Directions for this task – Line by line, copy the material below exactly as given.
---*---
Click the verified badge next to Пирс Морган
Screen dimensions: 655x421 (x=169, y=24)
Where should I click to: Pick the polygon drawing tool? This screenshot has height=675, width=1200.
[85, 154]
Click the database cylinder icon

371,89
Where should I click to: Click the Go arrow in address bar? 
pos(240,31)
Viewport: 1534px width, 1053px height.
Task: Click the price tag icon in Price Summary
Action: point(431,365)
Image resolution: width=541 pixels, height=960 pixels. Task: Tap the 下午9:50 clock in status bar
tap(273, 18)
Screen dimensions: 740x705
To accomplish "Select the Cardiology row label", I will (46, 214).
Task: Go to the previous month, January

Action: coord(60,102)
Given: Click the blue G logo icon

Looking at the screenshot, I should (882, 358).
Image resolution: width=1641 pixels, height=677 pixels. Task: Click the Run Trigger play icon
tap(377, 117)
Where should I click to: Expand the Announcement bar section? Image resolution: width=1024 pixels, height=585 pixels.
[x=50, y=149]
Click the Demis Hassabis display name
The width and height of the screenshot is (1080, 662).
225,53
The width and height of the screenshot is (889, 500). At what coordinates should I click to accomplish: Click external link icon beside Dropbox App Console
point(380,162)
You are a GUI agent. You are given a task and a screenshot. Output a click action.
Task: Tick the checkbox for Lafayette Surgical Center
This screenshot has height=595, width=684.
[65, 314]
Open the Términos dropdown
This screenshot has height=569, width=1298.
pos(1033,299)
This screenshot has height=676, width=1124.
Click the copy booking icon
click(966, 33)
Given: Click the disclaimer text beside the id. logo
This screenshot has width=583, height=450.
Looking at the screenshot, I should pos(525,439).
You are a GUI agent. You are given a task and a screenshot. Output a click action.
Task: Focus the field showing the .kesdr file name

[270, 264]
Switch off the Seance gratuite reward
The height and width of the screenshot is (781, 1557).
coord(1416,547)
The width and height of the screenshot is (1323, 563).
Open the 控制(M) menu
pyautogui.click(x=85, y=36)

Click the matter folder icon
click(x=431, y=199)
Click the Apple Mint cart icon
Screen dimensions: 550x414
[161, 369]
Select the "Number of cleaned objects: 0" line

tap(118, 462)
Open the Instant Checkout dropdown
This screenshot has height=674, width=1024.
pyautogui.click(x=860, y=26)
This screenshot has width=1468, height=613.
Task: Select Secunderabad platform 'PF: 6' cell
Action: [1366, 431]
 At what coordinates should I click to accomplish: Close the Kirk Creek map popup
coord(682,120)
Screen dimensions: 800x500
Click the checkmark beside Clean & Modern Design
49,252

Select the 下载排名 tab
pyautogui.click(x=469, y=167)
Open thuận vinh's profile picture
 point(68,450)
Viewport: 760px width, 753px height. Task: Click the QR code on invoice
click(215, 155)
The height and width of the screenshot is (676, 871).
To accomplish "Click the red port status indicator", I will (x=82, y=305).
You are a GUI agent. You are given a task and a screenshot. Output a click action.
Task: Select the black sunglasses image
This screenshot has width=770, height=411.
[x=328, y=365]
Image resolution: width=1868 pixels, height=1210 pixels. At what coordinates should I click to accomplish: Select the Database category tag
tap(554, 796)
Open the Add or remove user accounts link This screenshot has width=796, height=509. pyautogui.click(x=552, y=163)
---*---
Output of the task –
Click the verified badge next to Пирс Морган
Screen dimensions: 655x421 (x=169, y=24)
Where should I click to: Pick the polygon drawing tool? This screenshot has height=675, width=1200.
[85, 154]
Click the database cylinder icon

371,89
Where should I click to: Click the Go arrow in address bar? 
pos(240,31)
Viewport: 1534px width, 1053px height.
Task: Click the price tag icon in Price Summary
Action: point(431,365)
Image resolution: width=541 pixels, height=960 pixels. Task: Tap the 下午9:50 clock in status bar
tap(273, 18)
Screen dimensions: 740x705
To accomplish "Select the Cardiology row label", I will (46, 214).
Task: Go to the previous month, January

Action: coord(60,102)
Given: Click the blue G logo icon

Looking at the screenshot, I should (882, 358).
Image resolution: width=1641 pixels, height=677 pixels. Task: Click the Run Trigger play icon
tap(377, 117)
Where should I click to: Expand the Announcement bar section? Image resolution: width=1024 pixels, height=585 pixels.
[x=50, y=149]
Click the Demis Hassabis display name
The width and height of the screenshot is (1080, 662).
225,53
The width and height of the screenshot is (889, 500). At what coordinates should I click to accomplish: Click external link icon beside Dropbox App Console
point(380,162)
You are a GUI agent. You are given a task and a screenshot. Output a click action.
Task: Tick the checkbox for Lafayette Surgical Center
This screenshot has height=595, width=684.
[65, 314]
Open the Términos dropdown
This screenshot has height=569, width=1298.
pos(1033,299)
This screenshot has height=676, width=1124.
Click the copy booking icon
click(966, 33)
Given: Click the disclaimer text beside the id. logo
This screenshot has width=583, height=450.
Looking at the screenshot, I should pos(525,439).
You are a GUI agent. You are given a task and a screenshot. Output a click action.
Task: Focus the field showing the .kesdr file name

[270, 264]
Switch off the Seance gratuite reward
The height and width of the screenshot is (781, 1557).
coord(1416,547)
The width and height of the screenshot is (1323, 563).
Open the 控制(M) menu
pyautogui.click(x=85, y=36)

Click the matter folder icon
click(x=431, y=199)
Click the Apple Mint cart icon
Screen dimensions: 550x414
[161, 369]
Select the "Number of cleaned objects: 0" line

tap(118, 462)
Open the Instant Checkout dropdown
This screenshot has height=674, width=1024.
pyautogui.click(x=860, y=26)
This screenshot has width=1468, height=613.
Task: Select Secunderabad platform 'PF: 6' cell
Action: [1366, 431]
 At what coordinates should I click to accomplish: Close the Kirk Creek map popup
coord(682,120)
Screen dimensions: 800x500
Click the checkmark beside Clean & Modern Design
49,252

Select the 下载排名 tab
pyautogui.click(x=469, y=167)
Open thuận vinh's profile picture
 point(68,450)
Viewport: 760px width, 753px height. Task: Click the QR code on invoice
click(215, 155)
The height and width of the screenshot is (676, 871).
To accomplish "Click the red port status indicator", I will (x=82, y=305).
You are a GUI agent. You are given a task and a screenshot. Output a click action.
Task: Select the black sunglasses image
This screenshot has width=770, height=411.
[x=328, y=365]
Image resolution: width=1868 pixels, height=1210 pixels. At what coordinates should I click to accomplish: Select the Database category tag
tap(554, 796)
Open the Add or remove user accounts link This screenshot has width=796, height=509. pyautogui.click(x=552, y=163)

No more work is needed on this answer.